If not for the Appeals Court, the United States would now have an enduring policy regarding access to the incumbents' network. The Supreme Court has the authority to review the DC court's opinion, even if it is not appealed by the FCC. The Supreme Court should review because its reasoning and the Appeals Court's logic are in conflict, and represent two vastly different interpretations of the Telecom Act.

The Supreme Court justified its decision: "We cannot say that the FCC acted unreasonably in picking TELRIC to promote the mandated competition" because the Telecom Act "is radically unlike all previous statutes...an explicit disavowal of...familiar...regulation [by]...cost-of-service...[the Act was] designed to give aspiring competitors every possible incentive to enter local retail telephone markets, short of confiscating the incumbents' property." But the Appeals Court made its decision by resorting to a limited standard called "impairment." The Telecom Act directs an incumbent to lease an NE when "the failure to provide access to such network elements would impair the ability of the [competitor] seeking access to provide [its] services...." The Appeals Court asserts that Congress "made 'impairment' the touchstone...the entire argument about expanding competition...boils down to the [FCC's] belief that...more unbundling is better. Congress did not authorize so open-ended a judgment."

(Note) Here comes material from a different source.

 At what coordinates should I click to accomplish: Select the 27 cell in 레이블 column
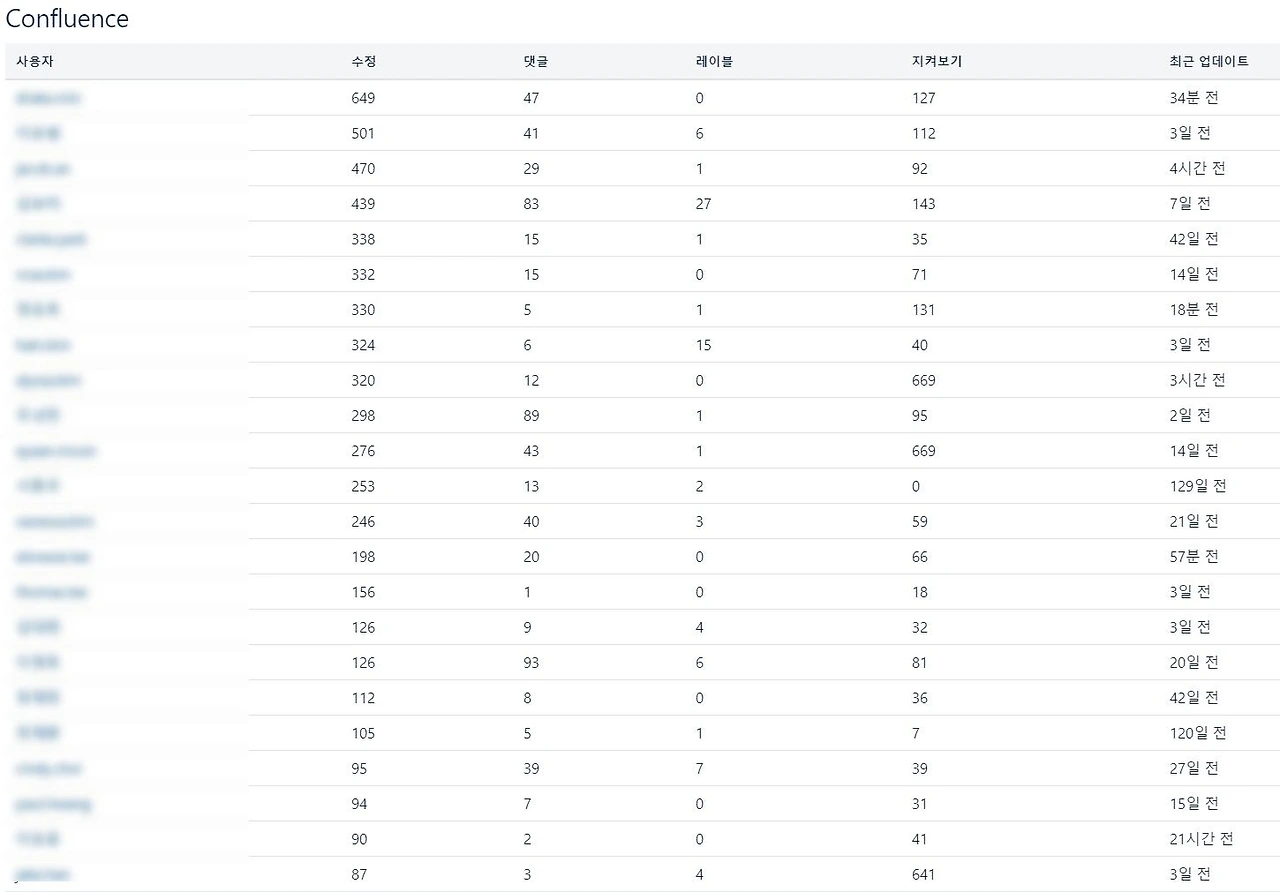coord(703,204)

There are two competing standards to assess Congressional intent: the Supreme Court's is the "short-of-confiscation" principle and the Appeals Court's is "impairment." However, the Appeals Court makes a concession that weakens its argument: "We note [that]...Congress...gave [the FCC] no detail as to either the kind or degree of impairment" that would hurt competitors. But that inconsistency did not stop the Appeals Court from telling the FCC what it should have done.

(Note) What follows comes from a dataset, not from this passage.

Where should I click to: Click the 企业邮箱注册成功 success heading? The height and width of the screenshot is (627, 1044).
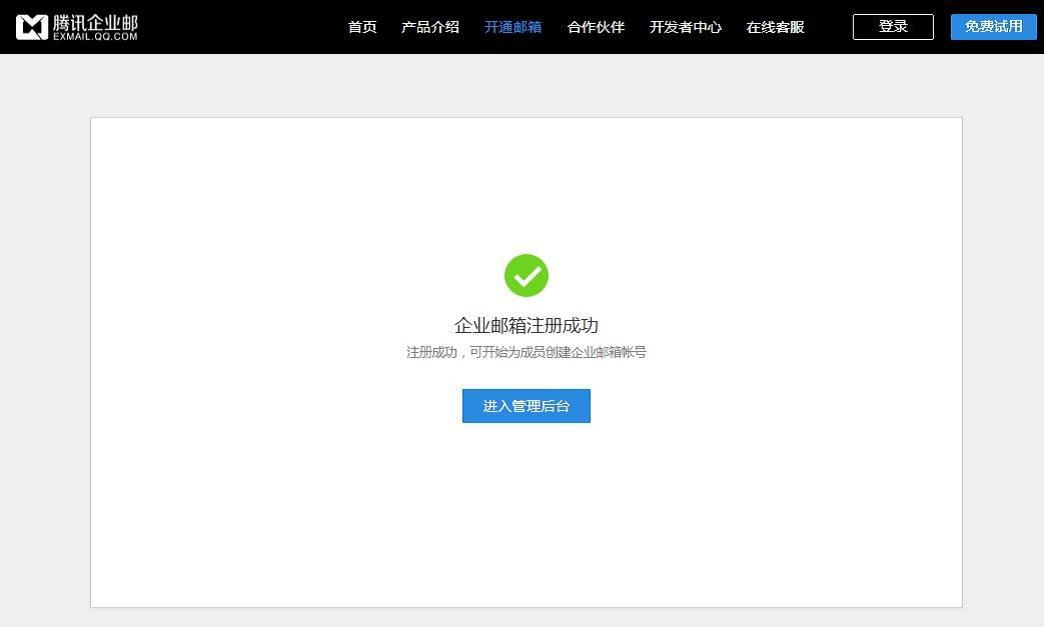[x=526, y=324]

The court criticized the agency for "adopt[ing] a uniform national rule...in every geographic market and customer class without regard to the state of competitive impairment," a criticism implying that the FCC has to make a market-by-market or region-by-region assessment of the need for unbundling before an NE could be leased. But the Appeals Court's "competitive impairment" logic is actually a return to market share regulation, shown by the Court's comment: "[E]vidence invoked by the [incumbents]...show[s] the existence of many markets where unbundling is unneeded." Unfortunately, the court is repudiating the Telecom Act's fundamental regulatory bargain: Even though the incumbents had a 100% share of the local market, they were not compelled to reduce that share, provided they kept their markets open to competition, which meant making their networks available for lease [See Lightwave, June 2002, p. 25].

Judicial hubris

The unsound reasoning of the Appeals Court is shown again in its assessment of Congressional intent: "As a result [of the FCC's rules, NEs] will be available to [competitors] in many markets where there is no reasonable basis for thinking that competition is suffering from any impairment of a sort that might have the object of Congress's concern." But how can the Appeals Court identify "any impairment that might concern Congress" when the court has already conceded that Congress gave the FCC nothing to clarify the meaning of impairment? Apparently, the Appeals Court wants to substitute its judgment for the FCC's.

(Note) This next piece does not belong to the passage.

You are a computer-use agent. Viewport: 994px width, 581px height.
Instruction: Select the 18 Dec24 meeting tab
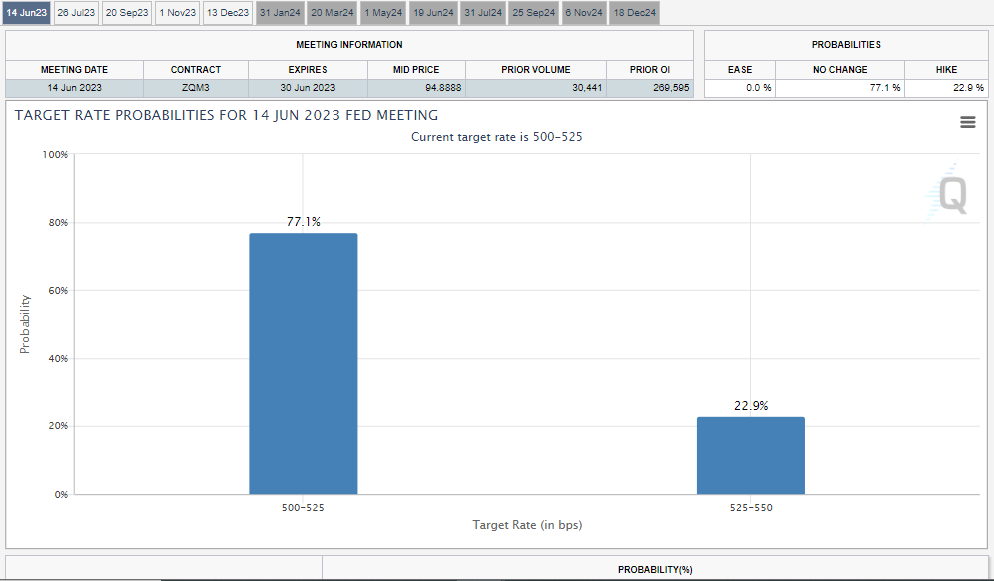tap(635, 13)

How the Supreme Court will resolve its muted conflict with the Appeals Court is not clear, because the Appeals Court uses the Supreme Court's own words against it. When the Supreme Court ruled in 1999 that the FCC's authority took precedence over state-utility commissions, it concluded: "[W]e do agree with the incumbents that the Act requires the FCC to apply some limiting standard [to unbundling]," an argument the Appeals Court used to reject the FCC's revamped rules. The basic issue remains: If Congress gave no direction to the FCC regarding impairment, how can it be a principle to restrict unbundling, especially if Congress wanted competition by any means short of confiscating private property?